Instruction ->
Revise everything from the start of the records down to the line containing "Personuppgiftspolicy (777, 1386)" by putting "Bremen" in place of "Hamburg" and leaving all else unchanged. Omit the pictures from your answer.

==== Supplied records

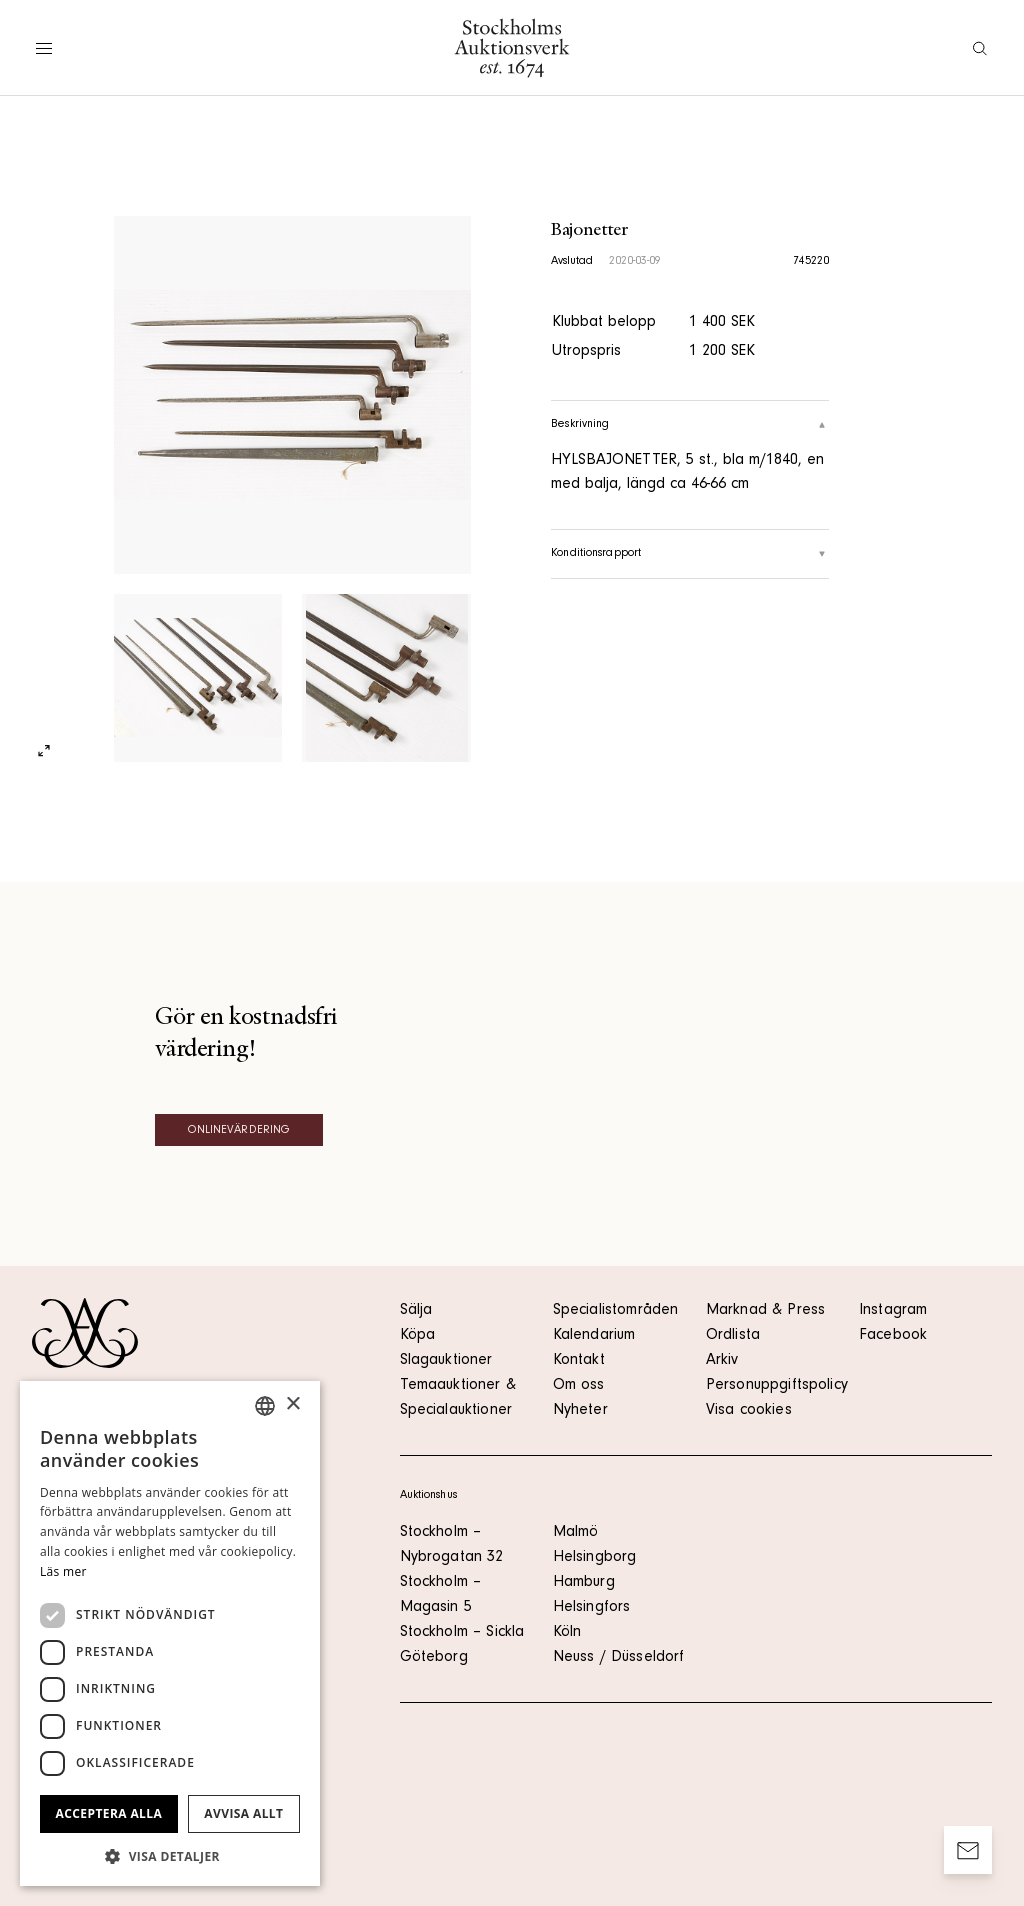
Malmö (576, 1533)
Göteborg (434, 1658)
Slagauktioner (446, 1361)
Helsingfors (592, 1608)
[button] (170, 1856)
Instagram (893, 1311)
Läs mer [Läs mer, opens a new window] (63, 1571)
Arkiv (722, 1361)
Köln (567, 1633)
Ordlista (733, 1336)
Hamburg (584, 1583)
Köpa (418, 1336)
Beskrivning (690, 425)
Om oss (579, 1386)
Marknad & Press (765, 1311)
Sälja (416, 1311)
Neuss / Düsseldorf (619, 1658)
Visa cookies (749, 1411)
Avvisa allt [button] (243, 1813)
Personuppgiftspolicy (777, 1386)
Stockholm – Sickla (462, 1633)
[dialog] (170, 1633)
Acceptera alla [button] (109, 1813)
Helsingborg (595, 1558)
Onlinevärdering (239, 1131)
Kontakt (579, 1361)
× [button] (292, 1404)
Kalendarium (594, 1336)
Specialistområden (616, 1311)
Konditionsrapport (690, 554)
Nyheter (580, 1411)
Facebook (893, 1336)
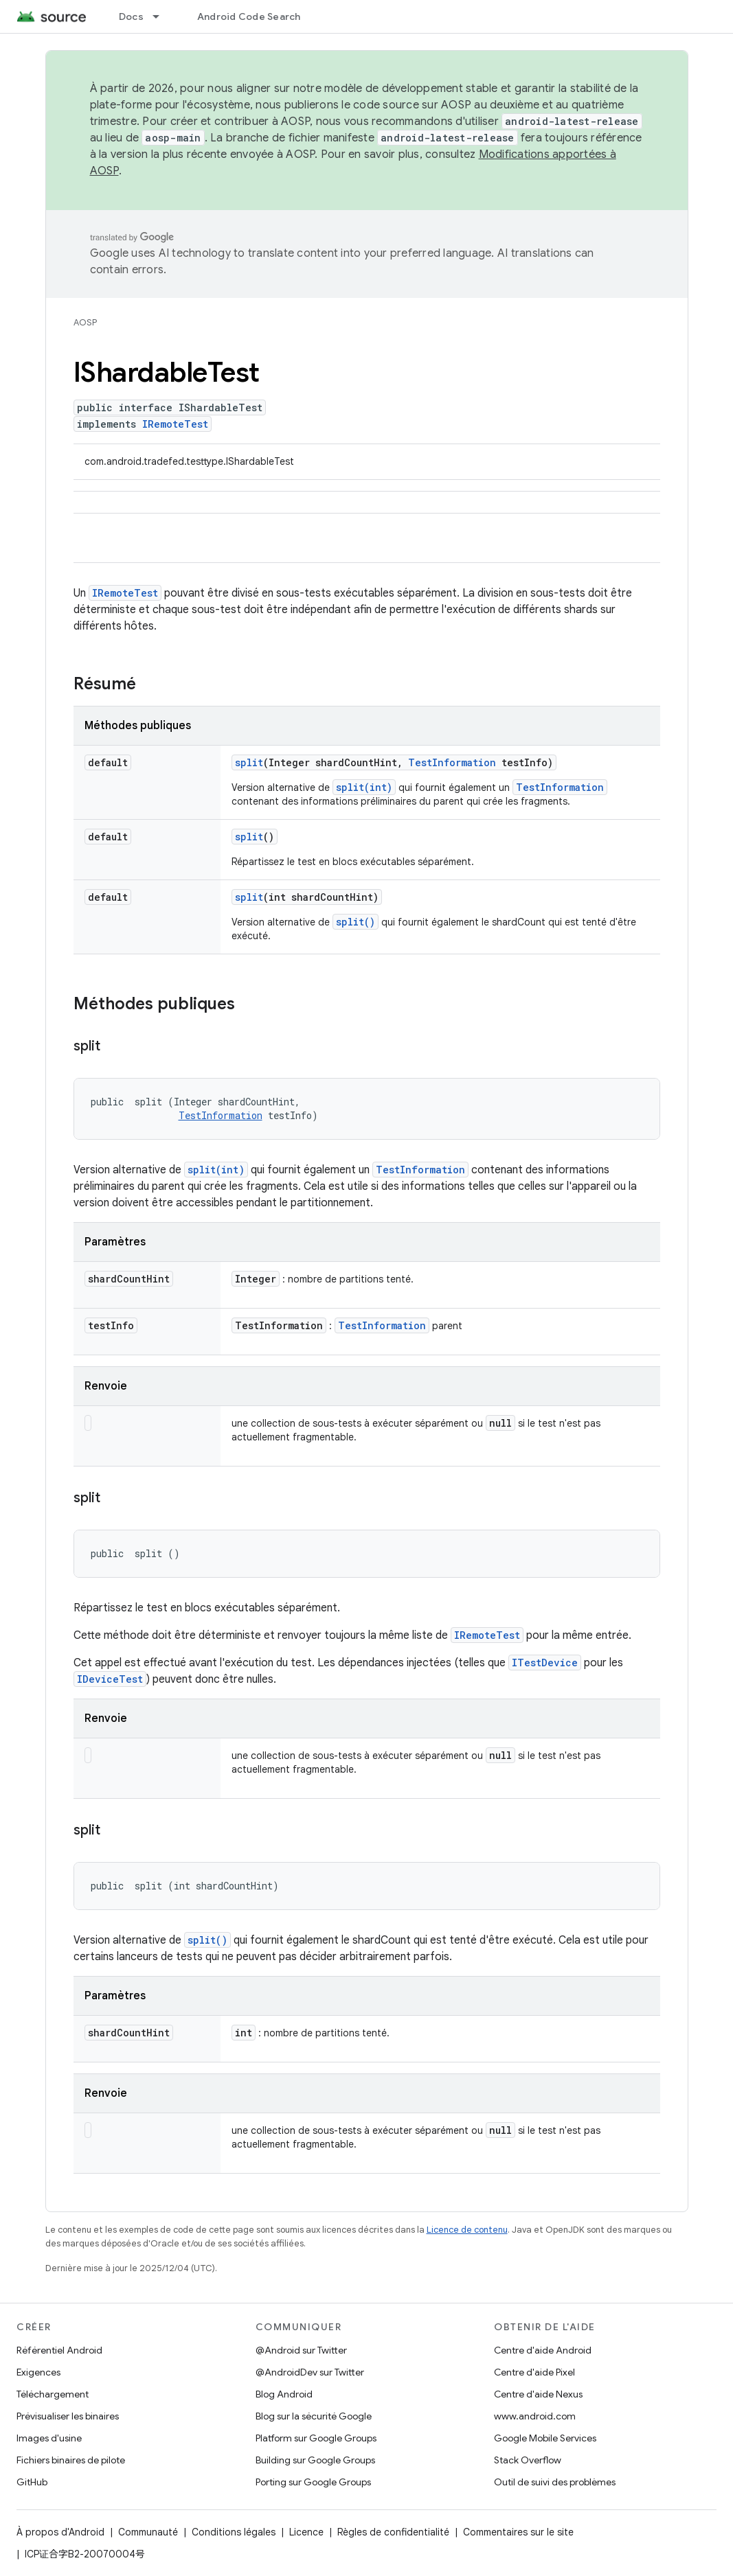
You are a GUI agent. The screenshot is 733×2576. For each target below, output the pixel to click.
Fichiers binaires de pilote (70, 2460)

========

Answer to this exercise ->
Malmö (576, 1533)
Göteborg (434, 1658)
Slagauktioner (446, 1361)
Helsingfors (592, 1608)
[button] (170, 1856)
Instagram (893, 1311)
Läs mer [Läs mer, opens a new window] (63, 1571)
Arkiv (722, 1361)
Köln (567, 1633)
Ordlista (733, 1336)
Bremen (584, 1583)
Köpa (418, 1336)
Beskrivning (690, 425)
Om oss (579, 1386)
Marknad & Press (765, 1311)
Sälja (416, 1311)
Neuss / Düsseldorf (619, 1658)
Visa cookies (749, 1411)
Avvisa allt [button] (243, 1813)
Personuppgiftspolicy (777, 1386)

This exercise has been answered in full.